EXTRACT TO READ:
Monday, 31 January 2011

John Barry (1933 - 2011)

One of the truly greats of film music has died. His legacy will forever be Bond, but personally, I will personally remember him for his amazing scores to "Hanover Square"'; "Somewhere in Time" (a terrible thing that does not deserve his exquisite score); "Body Heat"; "Chaplin"; "Enigma" (his last and not very well known score) and his masterpiece, "Out of Africa" for which he deservedly won one of his 5 Oscars (the others being for the scores of "Born Free", "The Lion in the Winter", "Dances with Wolves" and best song for "Born Free").

I know he hadn't done a score since 2001, but now I know he will never do one again. As a film lover, the loss is astonishing.

Thursday, 20 January 2011

My Fair Lady (1964)

After I watched George Cukor’s “My Fair Lady” on the big screen for the first time I was more than ever convinced that I should watch as many old films at the cinema as possible. It was an amazing experience – for the first time I was noticing details I couldn’t see on TV: minor changes in expressions and details in the costumes and decors, including the wall paper details. This was a film designed to fill screens that were bigger than ones at the average multiplex – and it shows: the film has loads of long and medium shots that showcase these elements. Far from being obsessive fan behaviour, it actually helped me understand in today’s shrinking cinema screens what might have been to experience a film in the grand theatres of the 1930s – I would love to see something half decent at the Radio City Music Hall in NY (which hardly shows films these days) if I ever go there again.

Thanks to the BFI ongoing Audrey Hepburn season I got the chance to see it projected again. It’s interesting to consider the film history in her career – from something tainted from her casting over Julie Andrews (who originated the role on Broadway) to being the most loved of all her films. It’s sadly not a full performance, as the dubbing robs us its full impact of her Eliza, despite Marni Nixon’s very good Audrey inflections. (There are two songs with her audio on the WB DVD, which I think were created from multiple takes but leave me wanting for more. On the other hand I also heard some really weak takes).

OBJECTIVES:
a: Answer these questions about the blog posts above:
(i) Since what year had John Barry not done a score?
(ii) Which film does the writer call Barry's masterpiece?
(iii) Who originated the role of Eliza on Broadway?
b: Copy word for word the stretch of the blog posts from "One of the truly" through "Fair Lady (1964)".

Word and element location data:
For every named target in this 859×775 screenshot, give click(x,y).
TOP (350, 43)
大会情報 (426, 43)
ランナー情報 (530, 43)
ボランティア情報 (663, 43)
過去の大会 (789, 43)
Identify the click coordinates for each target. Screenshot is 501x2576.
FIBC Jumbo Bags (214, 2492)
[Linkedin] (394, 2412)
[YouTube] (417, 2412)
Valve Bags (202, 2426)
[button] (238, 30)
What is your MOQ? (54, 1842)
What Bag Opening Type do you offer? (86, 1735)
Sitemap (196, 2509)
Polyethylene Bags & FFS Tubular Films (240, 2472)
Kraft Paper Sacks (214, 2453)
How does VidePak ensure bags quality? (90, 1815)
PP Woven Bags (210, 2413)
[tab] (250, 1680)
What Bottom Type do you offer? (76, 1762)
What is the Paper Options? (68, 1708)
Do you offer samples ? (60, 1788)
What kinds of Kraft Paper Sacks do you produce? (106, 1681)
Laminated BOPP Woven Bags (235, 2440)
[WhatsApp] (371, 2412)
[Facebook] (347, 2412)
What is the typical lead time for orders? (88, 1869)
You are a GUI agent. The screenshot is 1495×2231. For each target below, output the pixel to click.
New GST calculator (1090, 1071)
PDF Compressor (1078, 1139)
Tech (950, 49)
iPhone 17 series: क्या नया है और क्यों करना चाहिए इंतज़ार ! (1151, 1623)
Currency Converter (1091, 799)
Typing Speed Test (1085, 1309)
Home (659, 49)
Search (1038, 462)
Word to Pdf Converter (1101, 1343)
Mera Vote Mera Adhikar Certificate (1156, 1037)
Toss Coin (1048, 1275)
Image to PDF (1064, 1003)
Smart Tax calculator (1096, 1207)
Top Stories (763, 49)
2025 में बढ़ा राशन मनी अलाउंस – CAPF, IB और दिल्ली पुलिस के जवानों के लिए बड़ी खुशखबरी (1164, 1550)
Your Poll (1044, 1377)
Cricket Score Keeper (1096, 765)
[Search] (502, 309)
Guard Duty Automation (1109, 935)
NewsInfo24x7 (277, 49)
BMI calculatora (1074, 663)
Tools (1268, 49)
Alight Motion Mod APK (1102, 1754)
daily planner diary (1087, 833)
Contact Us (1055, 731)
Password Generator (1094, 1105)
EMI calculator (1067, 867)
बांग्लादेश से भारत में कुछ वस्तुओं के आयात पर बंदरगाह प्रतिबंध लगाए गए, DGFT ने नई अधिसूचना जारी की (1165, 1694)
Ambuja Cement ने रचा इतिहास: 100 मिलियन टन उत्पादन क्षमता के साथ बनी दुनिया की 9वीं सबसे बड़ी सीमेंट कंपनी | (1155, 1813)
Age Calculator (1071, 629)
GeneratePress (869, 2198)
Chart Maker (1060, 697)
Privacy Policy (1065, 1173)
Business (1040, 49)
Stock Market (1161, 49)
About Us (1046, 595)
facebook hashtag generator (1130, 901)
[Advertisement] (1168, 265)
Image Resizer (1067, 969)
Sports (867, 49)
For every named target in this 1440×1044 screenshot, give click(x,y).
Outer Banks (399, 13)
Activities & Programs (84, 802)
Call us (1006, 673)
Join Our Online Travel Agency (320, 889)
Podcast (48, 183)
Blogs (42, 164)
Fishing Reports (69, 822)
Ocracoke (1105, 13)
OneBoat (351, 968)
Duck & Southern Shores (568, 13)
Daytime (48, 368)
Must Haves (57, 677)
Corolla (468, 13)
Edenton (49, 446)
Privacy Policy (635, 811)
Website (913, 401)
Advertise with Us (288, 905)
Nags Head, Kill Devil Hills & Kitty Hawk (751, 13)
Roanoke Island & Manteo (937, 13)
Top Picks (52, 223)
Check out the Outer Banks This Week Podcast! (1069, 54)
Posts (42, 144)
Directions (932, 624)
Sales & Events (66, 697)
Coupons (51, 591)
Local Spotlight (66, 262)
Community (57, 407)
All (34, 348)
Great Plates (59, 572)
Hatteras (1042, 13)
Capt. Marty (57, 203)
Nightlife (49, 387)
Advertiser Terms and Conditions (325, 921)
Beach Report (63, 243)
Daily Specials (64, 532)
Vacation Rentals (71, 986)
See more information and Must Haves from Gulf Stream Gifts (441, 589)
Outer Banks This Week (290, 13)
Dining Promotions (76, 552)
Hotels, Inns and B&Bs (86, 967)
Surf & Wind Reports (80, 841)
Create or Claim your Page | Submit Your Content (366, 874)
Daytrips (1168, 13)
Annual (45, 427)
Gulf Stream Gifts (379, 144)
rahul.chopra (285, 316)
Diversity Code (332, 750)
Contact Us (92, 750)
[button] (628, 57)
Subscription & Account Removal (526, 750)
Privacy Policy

SOLUTIONS IN ORDER:
a:
(i) 2001
(ii) "Out of Africa"
(iii) Julie Andrews

b:
One of the truly greats of film music has died. His legacy will forever be Bond, but personally, I will personally remember him for his amazing scores to "Hanover Square"'; "Somewhere in Time" (a terrible thing that does not deserve his exquisite score); "Body Heat"; "Chaplin"; "Enigma" (his last and not very well known score) and his masterpiece, "Out of Africa" for which he deservedly won one of his 5 Oscars (the others being for the scores of "Born Free", "The Lion in the Winter", "Dances with Wolves" and best song for "Born Free").

I know he hadn't done a score since 2001, but now I know he will never do one again. As a film lover, the loss is astonishing.

Thursday, 20 January 2011

My Fair Lady (1964)